We expressed channelrhodopsin (ChR2) in three VGlut2-Cret+ and two PV-Cre+ mice through injection of an adeno-associated virus (AAV5-DIO-ChR2-eYFP) throughout the superior colliculus (SC). Specifically, we tracked three regions in the VGlut2-Cre+ mice: m5 (AP -1.68mm, ML -0.1 mm, DV 1.2mm), m40 (AP -1.68mm, ML -1.2mm, DV 1.6mm), and m42 (AP -1.68mm, ML +/- 0.2mm, DV 1.4mm) and one region in the PV-Cre+ mice: m59 (AP -1.68mm, ML 0.2mm, DV 1.2mm) and m66 (AP -1.68mm, ML 0.2mm, DV 1.2mm), which was confirmed by postmortem examination. By measuring direction and velocity of movement during optogenetic stimulation, we were able to find associations between regions of the SC and degree of turning, subtle movements of the head when the animal was given a limited range of head movement (semi-head-fixed), and direction of licking during head-fixed stimulation.
To quantify the turning behavior, we tracked six points: the head, right foot, left foot, chest, body, and tail base which yielded three measurements: body turn angle, neck angle, and distance traveled (mm). Body turn angle was calculated based on the angle between the chest and tail base, neck angle based on the angle between the face and chest, and distance traveled based on the difference in the animal’s starting and ending positions during stimulation. Body turn angle revealed the direction and degree of turning during forward movement, and neck angle revealed the degree to which the animal turned inward into a curled posture.
Optogenetic stimulation of different regions of the SC elicited contraversive turning movements that increased with frequency of stimulation. Unilateral excitation of the m5 region in VGlut2-Cre+ mice yielded contraversive turning, and magnitude of turning increased with stimulation frequency (Fig. 1a). Stimulation of all regions produced inward turning into a curled posture as represented by the neck angle, and the magnitude of this inward turning generally increased as stimulation frequency increased (Fig. 1b). Excitation of VGlut2-neurons in the SC produced more inward turning and less forward movement compared to excitation of PV-neurons.
We examined head movement during stimulation in a semi-head-fixed condition, where the force of head movements was tracked with load cells. Unilateral excitation of VGlut2-neurons in the m5 region caused forward movement, while unilateral excitation of VGlut2-neurons in m40 and m42 generally caused backward head movement in both hemispheres at all frequencies (5Hz, 10Hz, 20Hz, and 40Hz). Unilateral excitation of the PV-neurons in the m59 and m66 regions caused forward head movement at all frequencies (10Hz, 20Hz, 40Hz, and 80Hz).

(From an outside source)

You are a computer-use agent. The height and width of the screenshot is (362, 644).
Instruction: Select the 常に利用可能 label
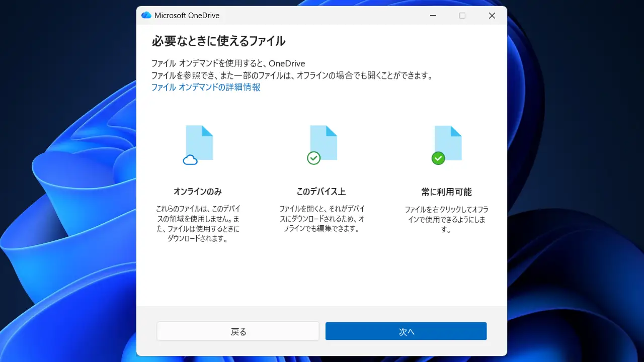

When animals were completely head-fixed, we noticed that stimulation caused licking, though typically only during higher frequencies of stimulation. Unilateral stimulation of VGlut2-neurons in the m40 and m42 regions yielded contraversive licking for both the right and left hemispheres at 40Hz. Licking was not elicited in the m5 mice, though that could have been due to fading effectiveness of the channelrhodopsin. In the PV-neurons, unilateral stimulation of the left hemisphere elicited contraversive licking in both the m59 and m66 mice at 20Hz and 40Hz, and right hemisphere stimulation elicited contraversive licking in m66 mice at 40Hz and 80Hz.
Stimulation of the PV- and VGlut2-neurons in the SC caused contraversive turning leading to changes in orientation, posture, and eye movement. I plan to continue this work at the Yin Lab in the fall by focusing on the connections between the SC, the basal ganglia, and other midbrain structures using a Cre-dependent anterograde tracing virus (AAV-DIO-GFP) and a Cre-dependent retrograde viral tracing strategy (AAV-DIO-Retro Dre). We also plan to investigate why and how the superior colliculus elicits licking during head-fixed stimulation.